• Research/Proposals/Next Steps



    I have done a fair amount of research into the various treatment methods of self-stimulatory behaviours (these are behaviours that autistic individuals perform often and repetitively, such as arm flapping, pen flicking, hair twirling, squeezing, mouthin, etc). The majority of these methods seem to teach the child that their behaviour is wrong, and that it must be corrected. Most of the methods involve some sort of punishment, whether physical (like a slap) or emotional (like a time out). Most of the articles these ideas are coming from were written between 1970-1990, so there have obviously been some changes in the way treatment is administered. Today, physical punishment is strayed away from and is always discussed and agreed upon with parents. In extreme cases, it may still be used when necessary.

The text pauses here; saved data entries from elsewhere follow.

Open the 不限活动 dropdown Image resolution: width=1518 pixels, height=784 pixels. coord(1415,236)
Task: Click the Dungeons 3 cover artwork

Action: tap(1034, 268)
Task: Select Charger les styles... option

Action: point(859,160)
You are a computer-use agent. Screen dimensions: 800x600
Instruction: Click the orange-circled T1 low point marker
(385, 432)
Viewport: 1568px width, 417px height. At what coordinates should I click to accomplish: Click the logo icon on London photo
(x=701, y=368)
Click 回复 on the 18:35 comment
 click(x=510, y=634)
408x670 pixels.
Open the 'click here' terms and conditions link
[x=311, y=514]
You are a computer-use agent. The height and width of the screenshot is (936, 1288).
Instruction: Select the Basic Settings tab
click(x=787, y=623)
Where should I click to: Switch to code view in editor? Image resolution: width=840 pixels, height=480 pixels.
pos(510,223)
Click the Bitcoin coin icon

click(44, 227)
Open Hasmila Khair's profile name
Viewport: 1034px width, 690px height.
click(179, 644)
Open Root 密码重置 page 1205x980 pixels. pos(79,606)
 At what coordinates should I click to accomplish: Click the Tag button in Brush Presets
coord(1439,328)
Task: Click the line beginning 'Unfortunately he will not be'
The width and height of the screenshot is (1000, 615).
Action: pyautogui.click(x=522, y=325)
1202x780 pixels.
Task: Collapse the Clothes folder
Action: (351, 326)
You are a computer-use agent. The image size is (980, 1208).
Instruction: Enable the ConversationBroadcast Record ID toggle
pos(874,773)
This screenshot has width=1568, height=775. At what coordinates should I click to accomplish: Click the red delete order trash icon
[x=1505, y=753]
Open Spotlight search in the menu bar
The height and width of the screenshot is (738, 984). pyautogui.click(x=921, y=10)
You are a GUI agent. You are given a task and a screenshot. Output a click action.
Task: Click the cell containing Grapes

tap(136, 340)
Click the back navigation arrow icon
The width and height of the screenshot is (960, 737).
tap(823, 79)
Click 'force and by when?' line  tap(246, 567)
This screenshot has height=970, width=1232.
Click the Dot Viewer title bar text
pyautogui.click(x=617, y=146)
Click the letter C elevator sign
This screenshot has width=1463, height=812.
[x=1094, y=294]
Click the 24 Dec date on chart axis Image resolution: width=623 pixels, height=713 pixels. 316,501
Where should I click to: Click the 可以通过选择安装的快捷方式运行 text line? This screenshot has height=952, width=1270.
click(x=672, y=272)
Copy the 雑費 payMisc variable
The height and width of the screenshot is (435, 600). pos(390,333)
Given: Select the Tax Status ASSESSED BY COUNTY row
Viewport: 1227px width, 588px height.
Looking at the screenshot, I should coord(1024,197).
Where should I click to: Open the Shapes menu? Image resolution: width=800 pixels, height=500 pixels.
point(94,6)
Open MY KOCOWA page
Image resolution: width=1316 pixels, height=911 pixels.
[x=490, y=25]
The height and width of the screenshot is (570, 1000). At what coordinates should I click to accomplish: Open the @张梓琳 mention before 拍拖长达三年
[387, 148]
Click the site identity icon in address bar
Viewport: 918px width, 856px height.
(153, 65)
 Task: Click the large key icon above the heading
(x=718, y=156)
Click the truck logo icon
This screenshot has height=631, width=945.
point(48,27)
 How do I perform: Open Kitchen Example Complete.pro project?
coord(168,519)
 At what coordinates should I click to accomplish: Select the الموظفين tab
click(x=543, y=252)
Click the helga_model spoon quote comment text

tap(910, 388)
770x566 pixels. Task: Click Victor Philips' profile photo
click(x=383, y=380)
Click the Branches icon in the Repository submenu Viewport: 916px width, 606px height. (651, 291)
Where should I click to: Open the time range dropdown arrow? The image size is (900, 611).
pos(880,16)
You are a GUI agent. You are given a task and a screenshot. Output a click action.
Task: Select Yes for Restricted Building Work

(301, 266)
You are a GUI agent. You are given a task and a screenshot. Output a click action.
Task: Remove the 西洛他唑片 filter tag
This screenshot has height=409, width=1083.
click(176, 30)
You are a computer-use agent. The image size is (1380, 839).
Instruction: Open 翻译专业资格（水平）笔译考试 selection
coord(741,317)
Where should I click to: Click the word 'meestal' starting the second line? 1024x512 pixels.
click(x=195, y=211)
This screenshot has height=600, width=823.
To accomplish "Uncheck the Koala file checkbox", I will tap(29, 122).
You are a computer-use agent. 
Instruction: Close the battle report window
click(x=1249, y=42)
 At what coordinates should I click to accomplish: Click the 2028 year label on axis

    Time out-like methods are still used when a child is having a lot of difficulty focusing. Most commonly, educators today attempt to interrupt the child and redirect his/her attention to something else. This is often a very effective method for stopping the behaviour, but it seems very tedious to constantly have to stop and redirect a child each time he/she loses focus.

    I am proposing a way to teach children that there are appropriate times to engage in these behaviours. This way, the child would be able to integrate self-stimulatory behaviours into their daily schedule so it would not be a constant interruption. This would allow children to focus more effectively, without constant disruptions to daily tasks/activities. It has been shown in several articles that a reduction in these behaviours leads to better focus and attention on the task at hand. For example, Koegel et. al carried out an experiment using the ABA method and concluded that the "level of appropriate play rose significantly when the self-stimulation was suppressed" (Koegel et. al, 526). Specific statistics are noted in my research.

    To help me and others visualize my research, I have created a diagram of the various methods I have found thus far. It lists the definition of the method, an example or two, and my opinion.

    See a larger version of the diagram here.

    My next steps are to find out more factual information about the most common methods used today because at this point I mainly have anecdotal information. I am in the process of getting in touch with a professor that teaches in the New School clinical psychology program and specializes in autism. I am hoping that he will be able to point me to some relevant authors/articles, as well as discuss the feasibility of my project with me.

    I will be revamping my diagram with some of the more recent methods once I get some more fact-based information.

    I am also setting up times to go observe children in their school environment. I am hoping this will give me a better insight into which specific behaviours seem to be most common, which are most disruptive, and what is done to curb the behaviours.